Ответ прозвучал двусмысленно, но Толя ничего не понял, – он обрадовался их одобрению – как мальчик; схватил бутылку вина, разлил по стаканам и сказал: – Спасибо вам, дорогие мои, за доброе слово. Давайте выпьем за вас, я вас так люблю, вы такие хорошие, я всегда завидовал Боре и Андрею… Давайте выпьем, вы не представляете, как я рад, что вам понравилась Света, я вижу, вы ей тоже понравились… И он поднял свой стакан, Анна подняла свой, но Лиза к своему не притронулась. Она сказала: – Толя, ты меня извини, но я уже сегодня довольно выпила, а мне, сам знаешь, еще далеко ехать. И, вообще, нам пора – пойду вытаскивать Борю. И вышла из кухни. Анна чокнулась с Толей и сделала пару глотков, чтобы поддержать его восторженный настрой. Толя допил свое вино до конца и стал рассказывать о том, что его переполняло сейчас черeз край: о Свете, как и где они познакомились, как он с первой минуты вдруг понял, что Света – человек необычный, о ее славной дочке, – в общем, персональную вариацию на тему «я влюблен». Анна вполуха слушала его историю, но больше думала о Лизе – такой категоричной и непримиримой в своем мнении она ее не знала.
Попрощались они все как-то вяло: когда мужчины вдруг разом загалдели на тему, что теперь у них три полноценные пары с детьми, и им нужно почаще встречаться, чтобы поддерживать друг дружку в этом «холодном мире капитализма», и всем было радостно хмельно оттого, что они так хорошо понимают друг друга, Лиза одна стояла молча и терпеливо ждала, когда пьяный Борис расцелуется со всеми. Анна чувствовала настроение Лизы и была почти уверена, что тесных дружеских встреч не будет.

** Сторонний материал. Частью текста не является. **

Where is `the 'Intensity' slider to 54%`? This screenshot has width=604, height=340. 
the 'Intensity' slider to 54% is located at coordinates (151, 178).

Казалось, что большие тревоги и проблемы отступили, но после праздников радостное настроение ушло. Они жили в своем уютном апартменте, у Андрея была хорошая работа по профессии, Сонечка с радостью ходила в школу и дома очень серьезно делала свои дополнительны задания. Анна рассылала резюме, тоже была при деле, но дело ей представлялось несерьезным, она не надеялась на ответы. Во-первых, она даже не знала, что она тут, в Америке может делать – как, впрочем, и в России с ее узкоспецифичным инженерным образованием. А во-вторых, она должна была уводить и приводить Соню из школы и быть с ней остаток дня. Даже part time работа ей не подходила. Решено было, если подвернется действительно хорошая работа, то они будут думать, а так лучше ждатъ осени, когда Соня пойдет в первый класс. Настроение на магазины прошло, скорее всего из-за денег: вдруг оказалось, что заработка Андрея хватает, за вычетом выплат за жилье, только на самое необходимое. Получалось, что еще долго им придется жить на строгом бюджете, особенно когда выяснилось, что при кажущейся дешевизне продуктов, одежды и необходимых мелочей – на них троих уходит порядком денег. Пришлось Анне, всегда далекой от дебит —кредитов подсчитывать каждый потраченный доллар.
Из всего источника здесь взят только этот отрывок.